Sixteen-year-old Eritrean girls Almas (left) and Halan (right) said they had taken months to reach Calais from their Eritrea
They are desperate, defiant – and determined to get to England.
Many had scaled mountains, crossed deserts and sailed across an ocean to get here.
Some of their companions had drowned, perished from starvation or been arrested before they made it.

Huddled in the sun: Africans from the Jungle 2 camp in Calais, France wait for food handouts
Little wonder that on Friday, above a shoreline from which they could see the White Cliffs of Dover, these refugees, homeless chancers and would-be migrants, mainly from Eritrea, Sudan and Ethiopia, were so confident that a new life in Britain would be the next stop.
This is the latest illegal encampment to spring up in Calais – and hundreds are currently waiting for the first chance to escape.

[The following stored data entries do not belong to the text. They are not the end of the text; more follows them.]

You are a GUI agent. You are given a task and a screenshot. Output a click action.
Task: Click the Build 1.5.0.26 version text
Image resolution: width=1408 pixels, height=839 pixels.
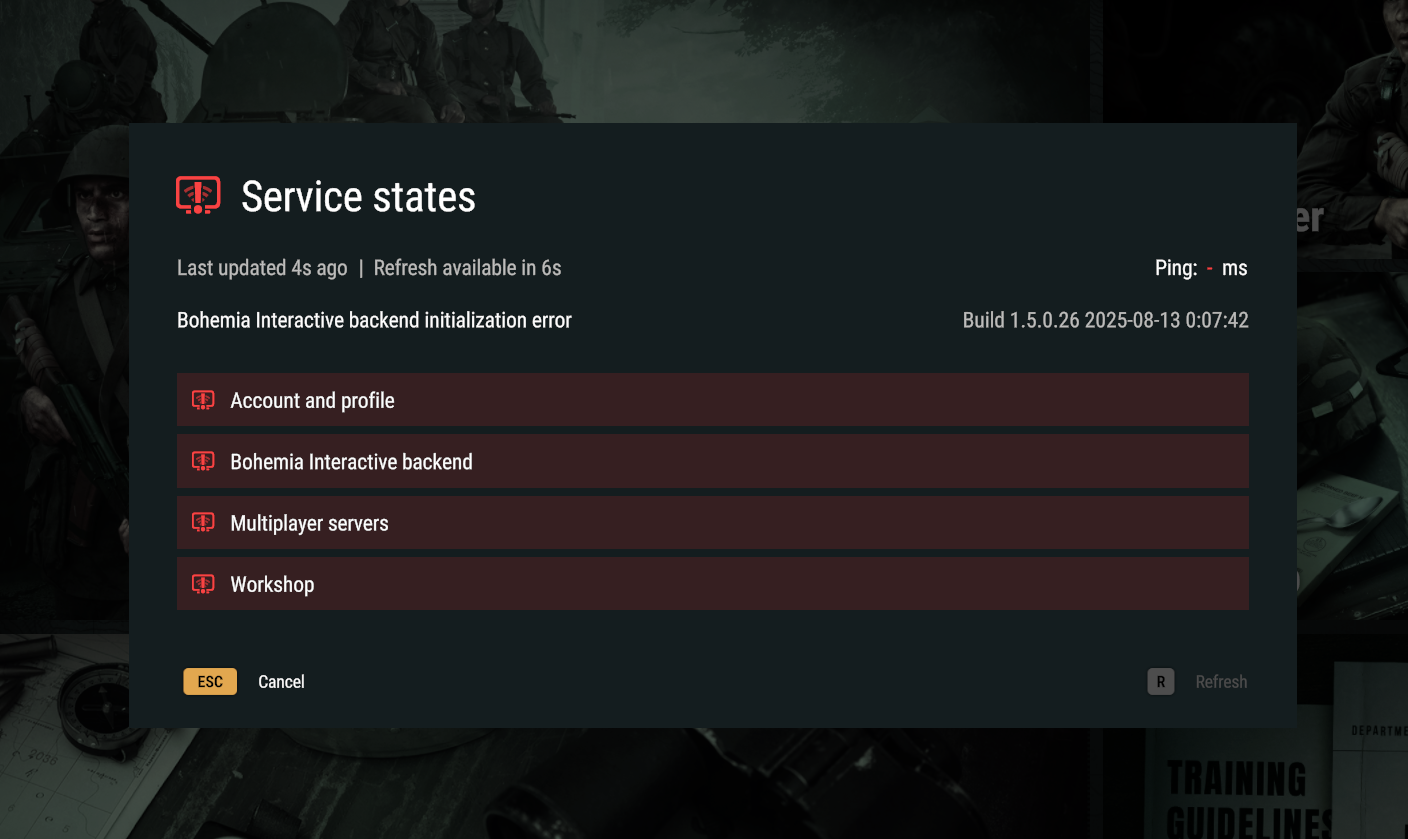tap(1105, 321)
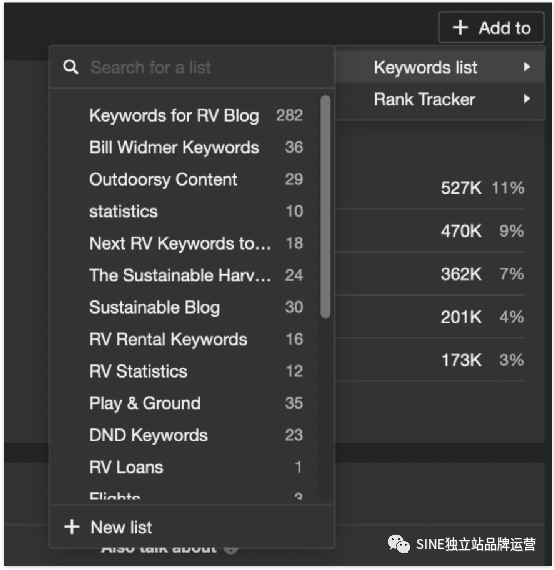Select the Keywords list menu item

[439, 67]

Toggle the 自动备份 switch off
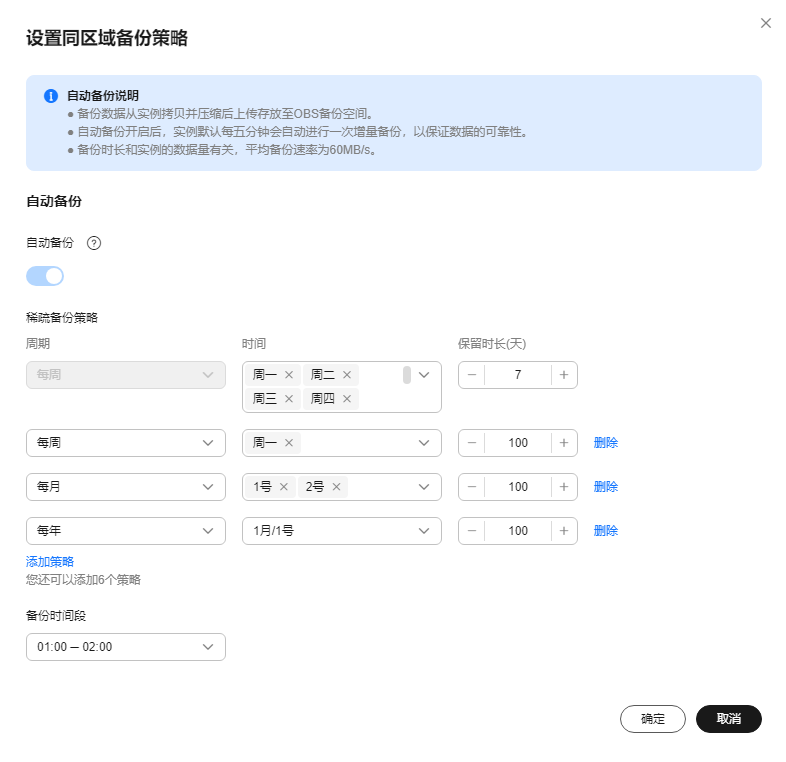tap(45, 276)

They have nicknamed it Jungle 2 – a squalid, tented squat on the outskirts of the French port. The previous one in the town was bulldozed two months ago.
That followed the clearance in 2009 of the original Jungle area on the outskirts, and the razing of the notorious Sangatte refugee centre in 2002.

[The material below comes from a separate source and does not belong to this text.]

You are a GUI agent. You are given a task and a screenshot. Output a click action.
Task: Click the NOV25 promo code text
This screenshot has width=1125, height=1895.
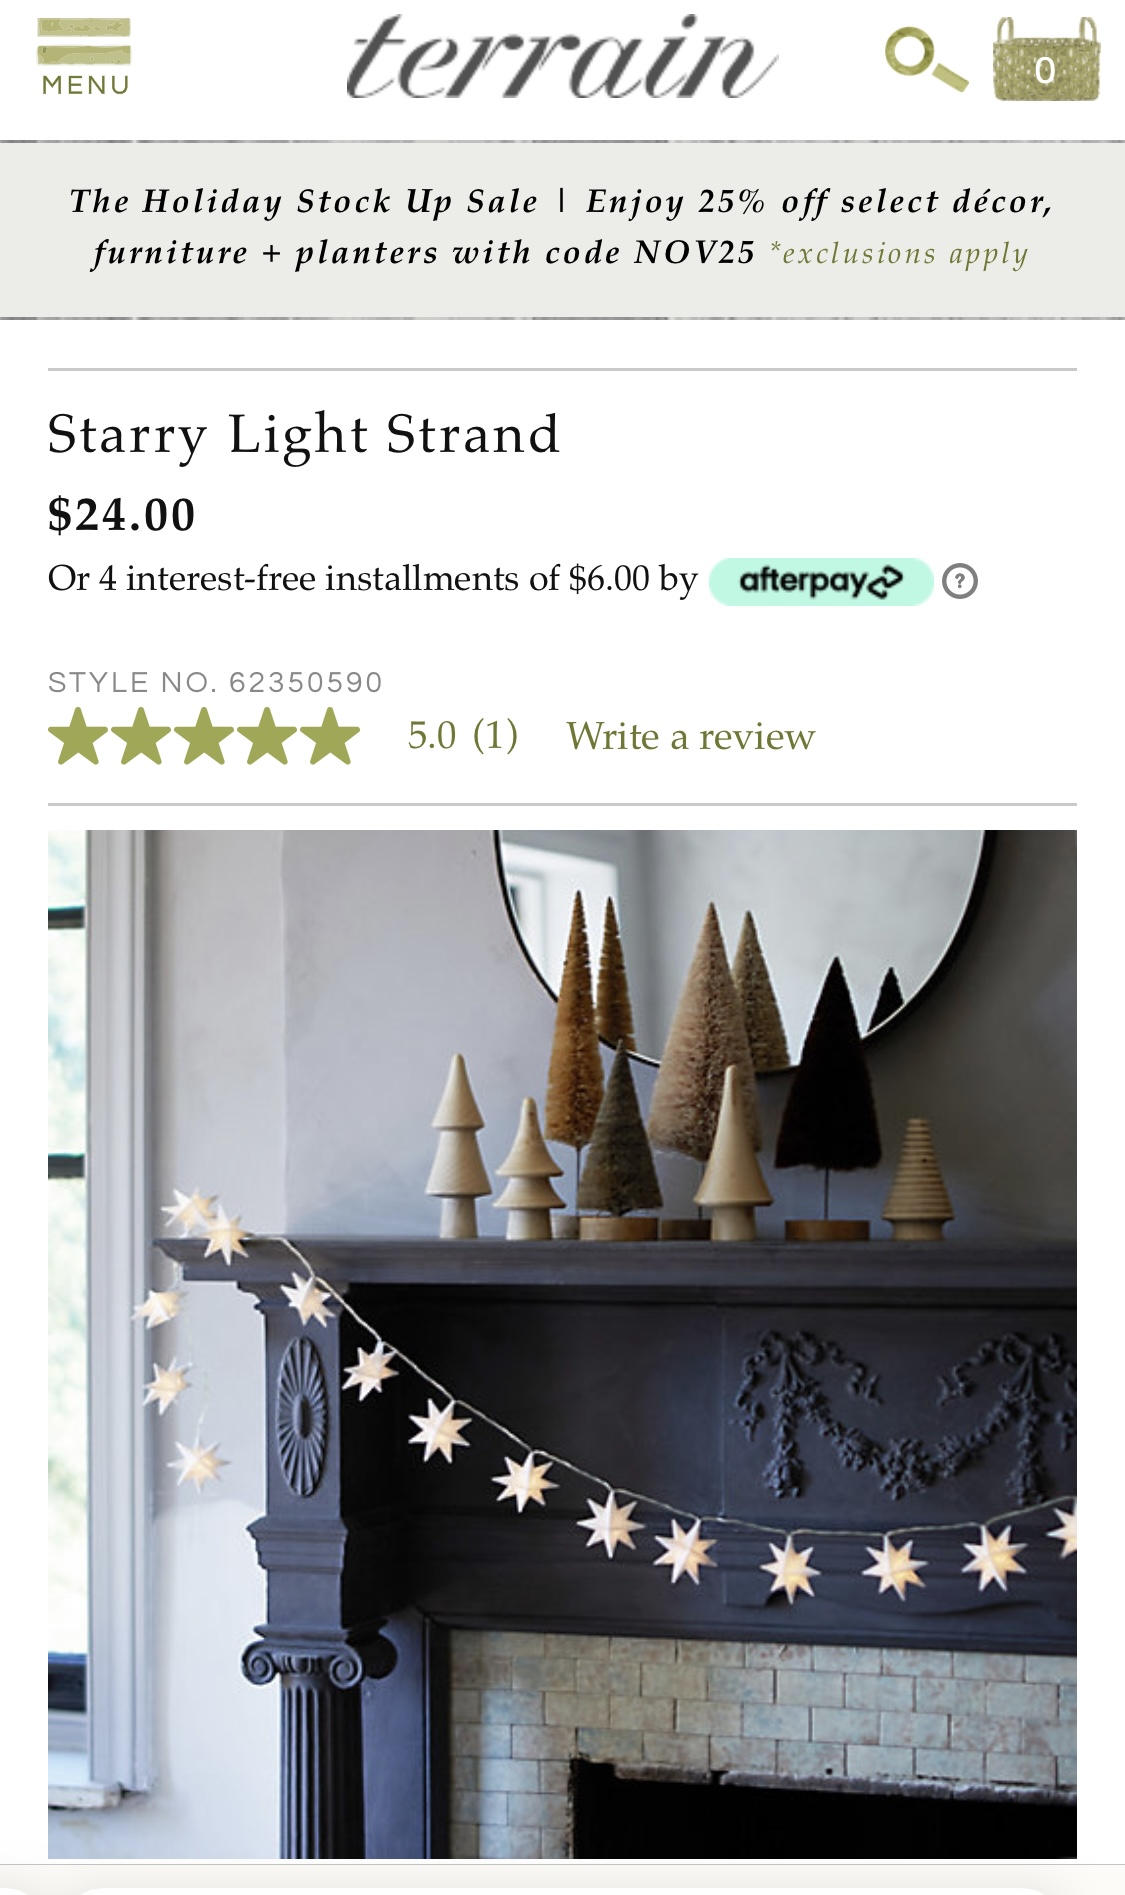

All of that was meant to have put an end to the constant, ever-growing flow of hopefuls waiting to cross the Channel by any means possible.
All it did was to drive them to other parts of Calais.

Desperate: Two migrants try to break into a container lorry
And so, Jungle 2 is currently a miserable but convenient stepping-stone to the UK for more than 500 itinerants, a population rapidly swelling with families fleeing Eritrea, Sudan and Ethiopia.
So it is not surprising that on Friday – despite threats of eviction, alleged beatings from police and an international outcry by homeless charities and migrant help groups – so many insisted they would stay for as long as it takes to get to England.
As one teenage Eritrean put it: ‘We will get there eventually.’
The new Jungle is situated on the seaward side of a road used by lorries heading to the port.
It is a swathe of wasteland and sand dunes, owned and used by a chemical factory to bury supposedly non-toxic waste.
Many of the migrants are men in their twenties, sometimes accompanied by women and children.
They spend nights under canvas with no drinking water or sanitary facilities – then attempt to leap on UK bound trucks about to board ferries.
Others attempt to cut their way into trailers at truckers’ cafés, where drivers rest before crossing to the UK.
Large numbers of Africans started to arrive after being evicted from squats in Calais and random camps on the outskirts of town, joining Afghans, Iraqis and Pakistanis evicted from previous camps.
They were among thousands of migrants who have risked their lives crossing the Mediterranean to reach Europe and a better life.
Many have perished either from drowning or suffocation on overcrowded fishing boats they sailed in.
Luckier ones were rescued by the Italian navy after their boats got into difficulties near the island of Lampedusa, 100 miles from Sicily.
Yesterday, a water pipe to a factory sports hall, tapped into by migrants for their water supply, was cut off.
They now have to rely on bottles of mineral water brought by aid workers to drink and wash themselves.
Sixteen-year-old Eritrean girls Almas and Halan told the Daily Mail they had taken months to reach Calais from their homeland.
‘We both want to learn, to study commercial sciences in England,’ said Almas.